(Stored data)
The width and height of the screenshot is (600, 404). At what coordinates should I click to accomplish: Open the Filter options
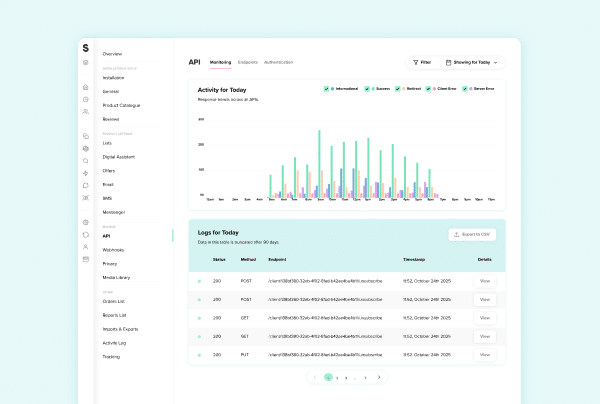pos(421,62)
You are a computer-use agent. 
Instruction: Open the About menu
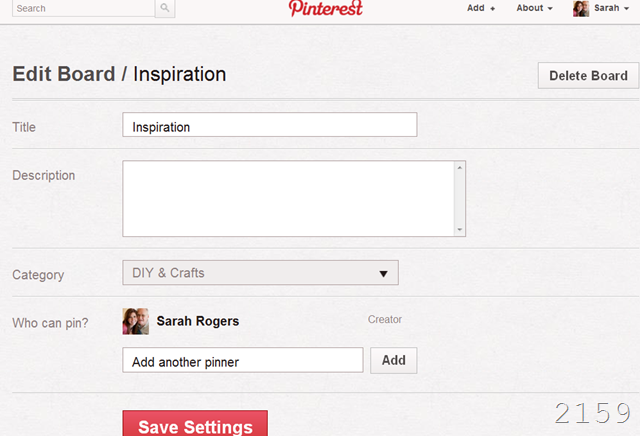click(535, 8)
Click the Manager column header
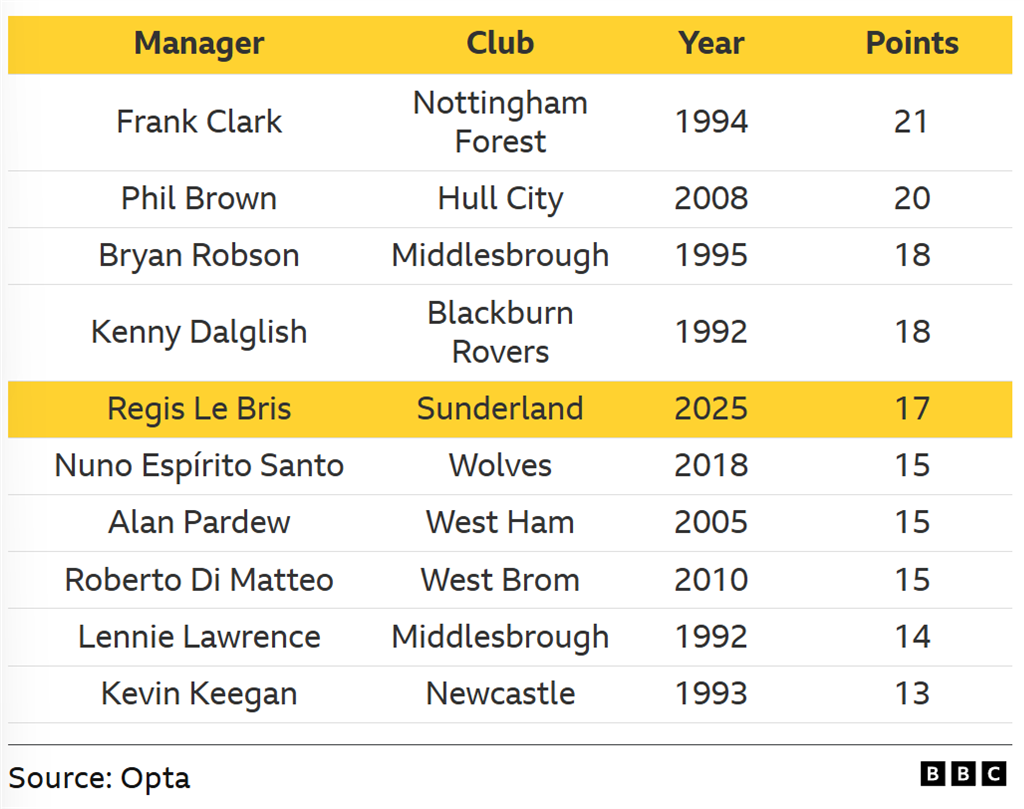The image size is (1024, 809). (199, 43)
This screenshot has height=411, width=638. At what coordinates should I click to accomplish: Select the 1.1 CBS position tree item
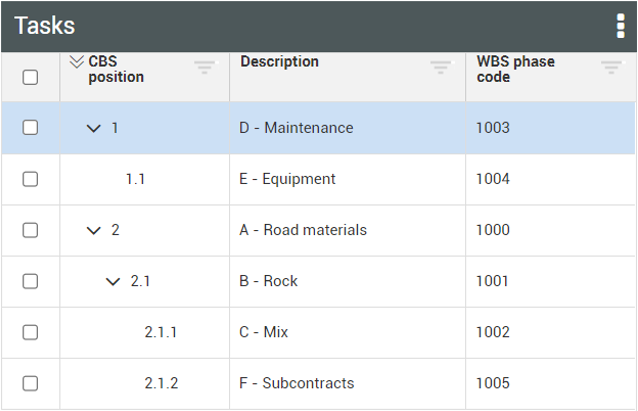pos(135,179)
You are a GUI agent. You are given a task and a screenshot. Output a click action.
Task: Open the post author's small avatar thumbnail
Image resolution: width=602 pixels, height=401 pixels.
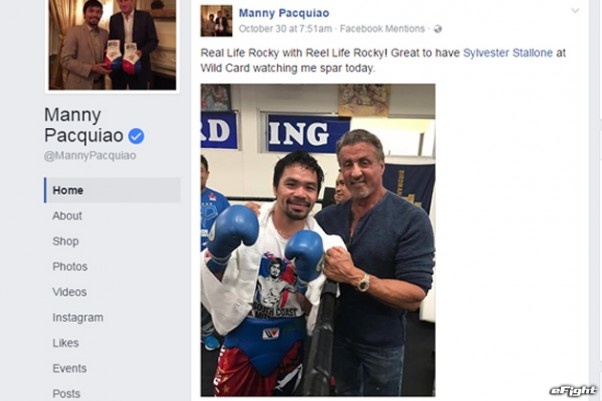point(216,21)
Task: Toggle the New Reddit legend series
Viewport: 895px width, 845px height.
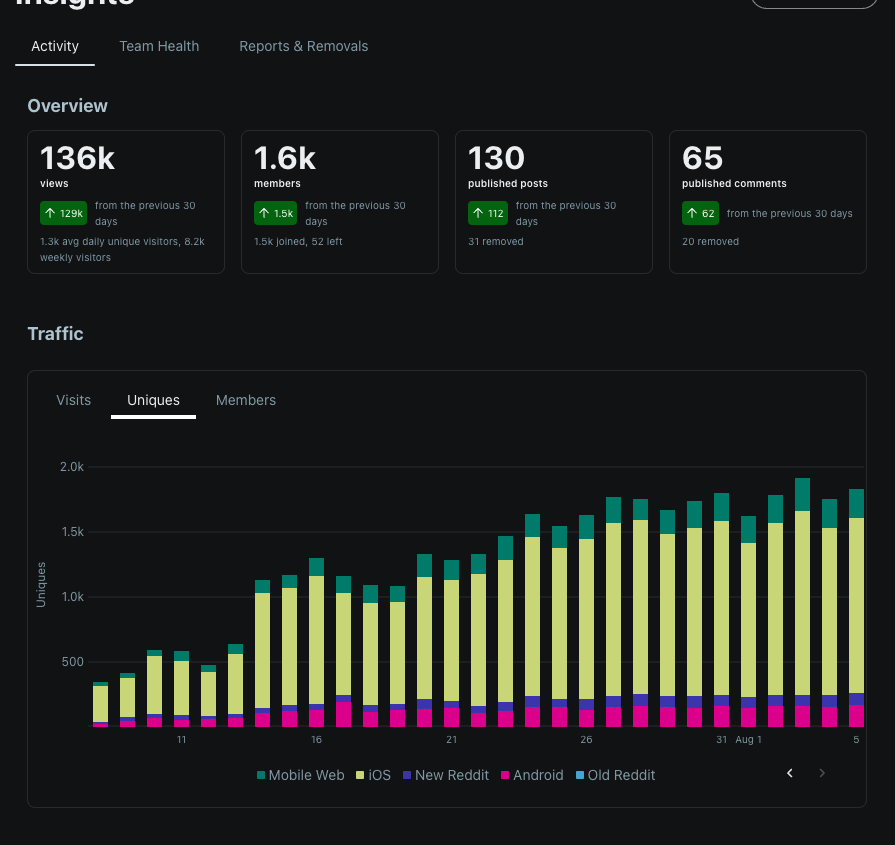Action: [x=446, y=775]

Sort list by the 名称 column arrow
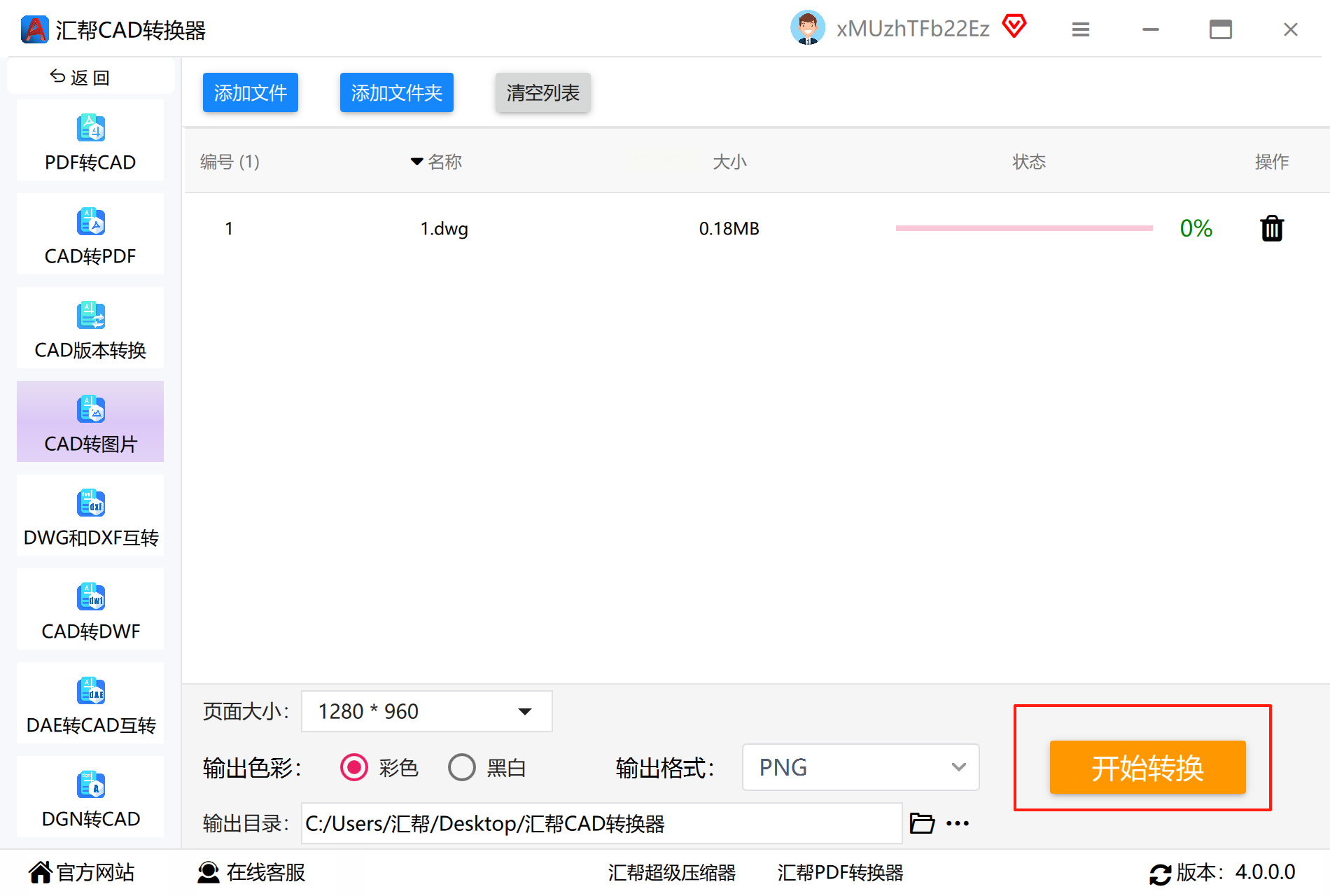click(416, 162)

THE PROBLEM: Copy every line in the records above that contains the word "agent".

REPLY TO THE EXERCISE:
You are a computer-use agent. 
You are a GUI agent. You are given a task and a screenshot. Output a click action.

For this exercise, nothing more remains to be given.